> [GOAL 1]
According to the introduction to decoding, how many bits did the engineers use to encode a single character for transmission between terminal and machine?

An introduction to decoding

Frank Pilhofer's hopefully humorous introduction to how mail and news came to be encoded, along with some hints on how to make the best of the bad situation we always seem to find ourselves in.

Sections:

 

Bits of History

This text is fiction. There's some truth in it, but its main purpose is to entertainingly show how problems arise. It's also a little technical. And it's also not essential. If you don't want to know, skip the section. The other sections explain the different methods of encoding and give some guidelines for encoding files. If you are only interested in decoding, read on, too. The understanding of encoding will also help you to understand the decoding process.

Once upon a time, in a not so far away land, hardware engineers thought of a basic calculation unit for their computers, packaged 8 bits together and called it a byte. It would store 256 different values that could be used for machine instructions. Well, this definition was broken from time to time with 7 or 9 bit machines, but the 8 bits were eventually accepted as a good choice. Note that at first, nobody thought of storing text strings in computer memory, which was far too precious to be filled with stupid messages like The Result is or Hello World. People were content with receiving a punch card with an equivalent of 3.14157354 coded into it after letting the machine calculate for 5 hours.

It was years later that memory was getting so cheap that some computers were equipped with a kilobyte or more, and results were printed on a small computer screen, when finally executives decided that a machine that cost millions to build should be able to express itself in a more human-readable form. It really quite probably was the executives that made this decision. Computer scientists didn't need such a feature; they could all read the punch cards and were busy fixing the fifth decimal of their pi approximation. Then the executives fixed pi to be 4, and relieved the scientists of their quest for more accuracy. (Look at the Guinness Book of Records. It was in a different context, but mentions the definition of pi=4 by some court).

Everything really took off when the first terminals were hooked up to the computer. Just imagine, no more punching the right unlabeled buttons, but now the computer could read commands in more or less plain english. Now the characters must be transferred from the keyboard into the machine, and then from the machine back onto the display. For this transmission the letters and digits were to be encoded. But how? The 256 values of a byte are obviously not useful for this task: there are much less than 256 usable characters. The engineers decided that there was no need to waste a full 8 bits on a single character, so they used only 7 bits with 128 values to encode a letter. And still this is too much, so they invented lots of special characters to tell the machine on one end or the human on the other end what's going on, like characters for end of input or ring bell. You can guess the executives were enthusiastic when the machine accepted their inputs with a gentle but firm ping!

> [GOAL 2]
From the records, reproduce exactly the lines that start with the line containing "Task: Open the" and go on through the end of the records, leaving out the pictures.

> [INPUT FOR THIS TASK]
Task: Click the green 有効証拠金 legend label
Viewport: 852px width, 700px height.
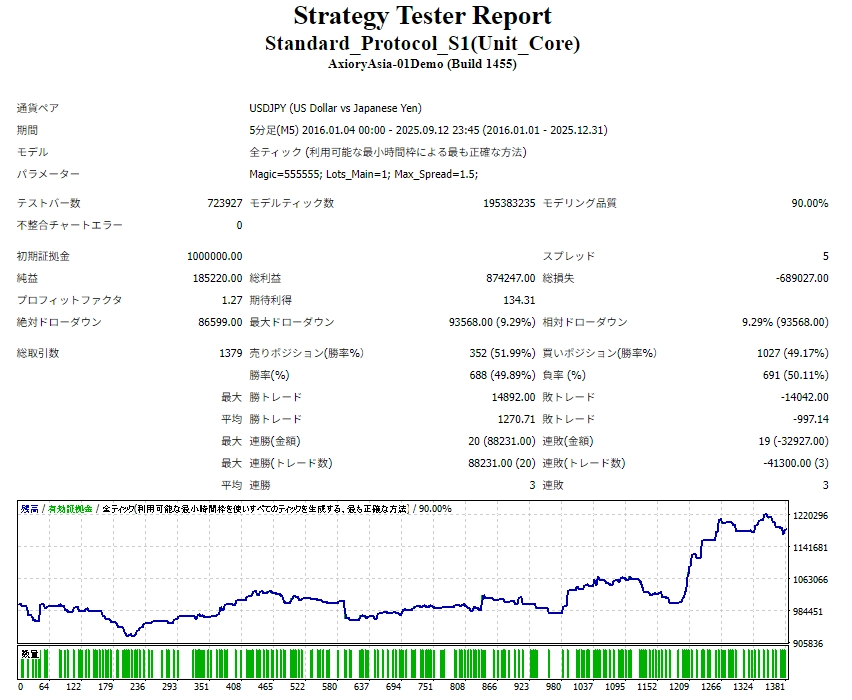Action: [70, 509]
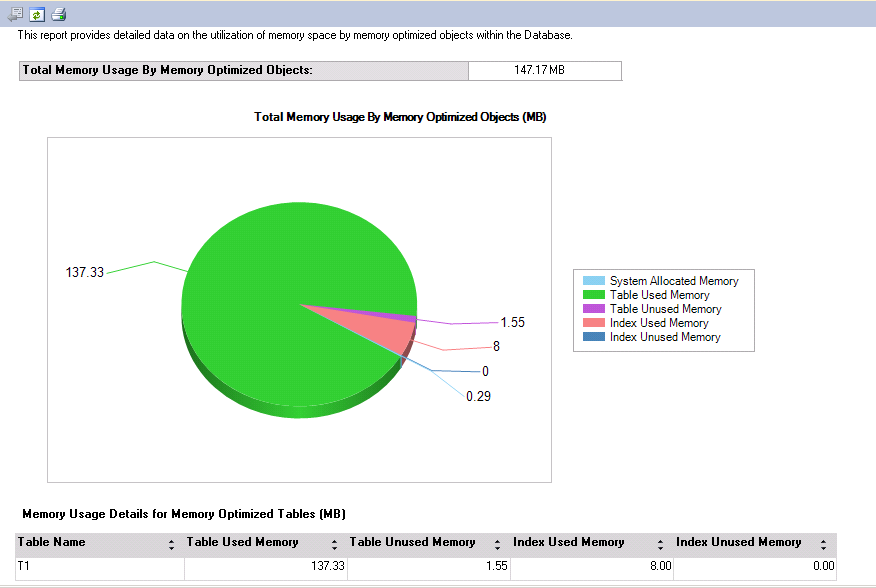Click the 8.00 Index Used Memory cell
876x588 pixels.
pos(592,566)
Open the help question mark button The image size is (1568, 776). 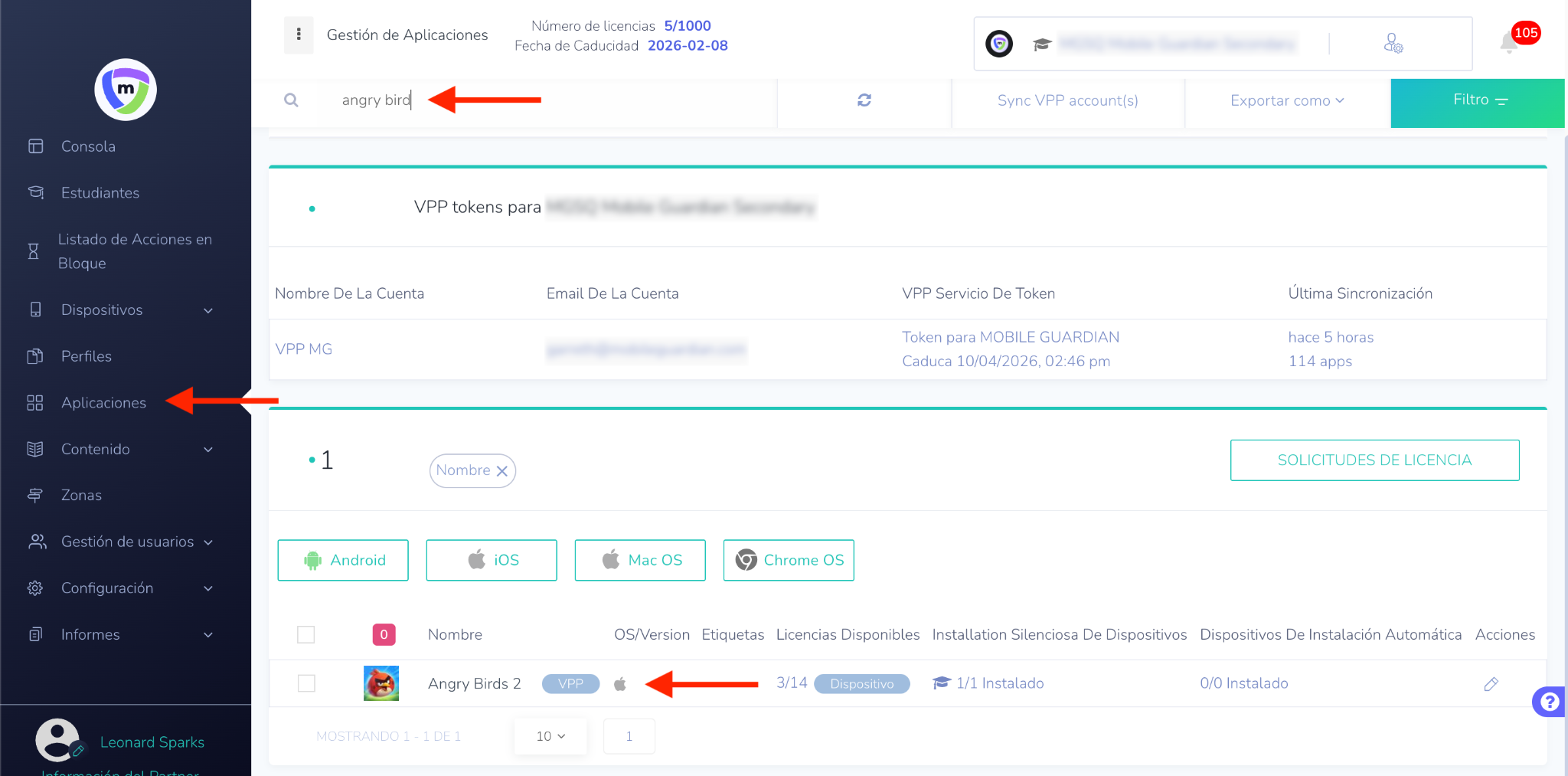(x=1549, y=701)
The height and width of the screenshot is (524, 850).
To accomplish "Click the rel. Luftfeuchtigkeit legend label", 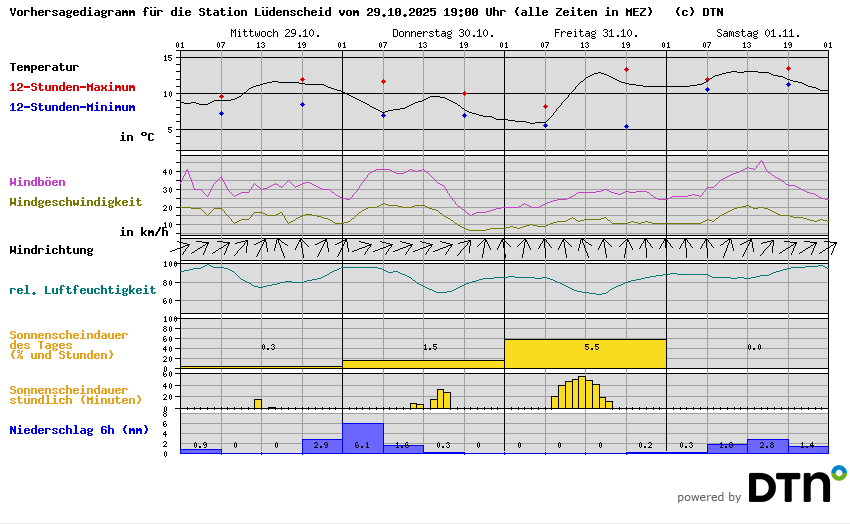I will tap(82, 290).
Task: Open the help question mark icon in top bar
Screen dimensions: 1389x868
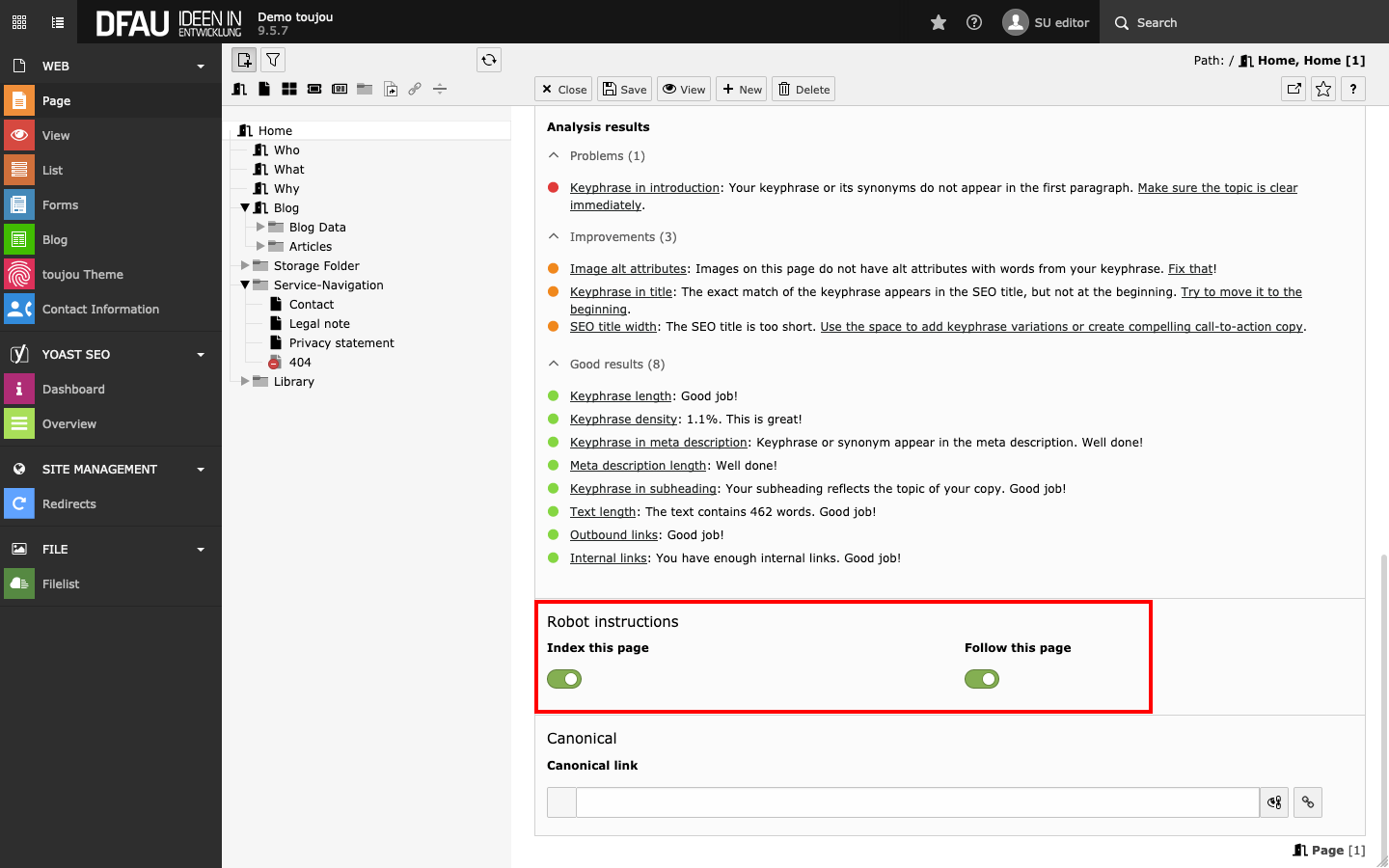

> [RESPONSE 1]
Seven bits, giving 128 values.

> [RESPONSE 2]
Task: Open the help question mark icon in top bar
Screen dimensions: 1389x868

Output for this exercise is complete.